Above that neutral territory, production in Japan begins to get massively more expensive with every incremental rise in the yen; right now the 100 yen is about $1.15 – and that’s after a ten-percent drop over the course of 2012 – and Bloomberg calculates that every single-digit increase in the yen’s value against the dollar robs Nissan of $232 million in yearly operating profit. Just down the coast in Toyota City it’s even worse – Bloomberg figures each single-digit increase in the yen costs Toyota $402 million every year.

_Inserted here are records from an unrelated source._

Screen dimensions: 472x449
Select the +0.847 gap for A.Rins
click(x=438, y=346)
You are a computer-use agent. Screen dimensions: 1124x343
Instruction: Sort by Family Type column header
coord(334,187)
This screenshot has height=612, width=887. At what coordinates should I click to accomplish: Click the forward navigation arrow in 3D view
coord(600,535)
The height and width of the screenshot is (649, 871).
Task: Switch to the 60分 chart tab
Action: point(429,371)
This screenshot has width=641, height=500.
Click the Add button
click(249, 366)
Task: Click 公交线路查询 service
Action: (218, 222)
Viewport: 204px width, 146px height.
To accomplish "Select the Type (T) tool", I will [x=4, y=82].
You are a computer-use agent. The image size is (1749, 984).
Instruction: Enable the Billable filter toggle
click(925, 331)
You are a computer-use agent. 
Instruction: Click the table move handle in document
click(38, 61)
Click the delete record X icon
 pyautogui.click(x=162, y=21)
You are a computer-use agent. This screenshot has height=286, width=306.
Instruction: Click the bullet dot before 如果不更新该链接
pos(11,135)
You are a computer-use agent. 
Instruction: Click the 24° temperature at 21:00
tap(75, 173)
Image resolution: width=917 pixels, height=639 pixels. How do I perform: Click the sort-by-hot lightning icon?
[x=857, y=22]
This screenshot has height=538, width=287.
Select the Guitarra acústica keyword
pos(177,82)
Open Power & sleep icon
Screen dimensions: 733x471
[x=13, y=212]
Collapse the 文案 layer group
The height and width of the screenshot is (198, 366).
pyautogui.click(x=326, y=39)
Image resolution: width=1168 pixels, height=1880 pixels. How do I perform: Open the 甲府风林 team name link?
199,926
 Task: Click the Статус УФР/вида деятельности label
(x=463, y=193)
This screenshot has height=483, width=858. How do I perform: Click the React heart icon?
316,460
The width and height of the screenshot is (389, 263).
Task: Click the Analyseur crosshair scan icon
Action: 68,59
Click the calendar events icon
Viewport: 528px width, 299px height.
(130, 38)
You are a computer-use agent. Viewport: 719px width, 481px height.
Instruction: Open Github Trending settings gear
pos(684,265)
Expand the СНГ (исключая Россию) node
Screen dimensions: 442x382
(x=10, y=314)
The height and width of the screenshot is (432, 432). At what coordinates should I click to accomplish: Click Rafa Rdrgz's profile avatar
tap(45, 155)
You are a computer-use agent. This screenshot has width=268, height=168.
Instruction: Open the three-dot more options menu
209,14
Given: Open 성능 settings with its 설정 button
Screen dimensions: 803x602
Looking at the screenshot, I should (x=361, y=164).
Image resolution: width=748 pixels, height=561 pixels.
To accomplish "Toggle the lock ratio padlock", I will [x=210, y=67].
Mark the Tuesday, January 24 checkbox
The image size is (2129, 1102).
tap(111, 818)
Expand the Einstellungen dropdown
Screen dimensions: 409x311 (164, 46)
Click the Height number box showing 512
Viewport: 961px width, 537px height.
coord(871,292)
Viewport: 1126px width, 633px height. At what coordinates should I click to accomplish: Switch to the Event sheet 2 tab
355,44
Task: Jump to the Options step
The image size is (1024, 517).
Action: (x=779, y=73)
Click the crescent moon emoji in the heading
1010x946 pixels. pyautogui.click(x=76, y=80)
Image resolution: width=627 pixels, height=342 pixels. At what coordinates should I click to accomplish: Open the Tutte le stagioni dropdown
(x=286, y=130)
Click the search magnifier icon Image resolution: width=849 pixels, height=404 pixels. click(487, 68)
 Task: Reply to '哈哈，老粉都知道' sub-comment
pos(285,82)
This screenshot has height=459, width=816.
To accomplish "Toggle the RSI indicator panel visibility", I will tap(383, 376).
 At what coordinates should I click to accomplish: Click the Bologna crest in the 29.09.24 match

Nissan is one among all the Japanese makers monitoring tensions in China, too. A territorial dispute last year caused Chinese buyers to shun Japanese cars to such an extent that overall car sales fell in China and Japanese automakers cut production and sales forecasts in the world’s largest auto market. Ghosn was less pointed in his comments on the matter, saying only that if the antagonism keeps up then “obviously we will have to reflect it in our long-term plans.” It was Akio Toyoda’s comments, however, that were probably a good reflection of the private wishes of the new prime minister: “I want it to be a peaceful year where nothing goes wrong.”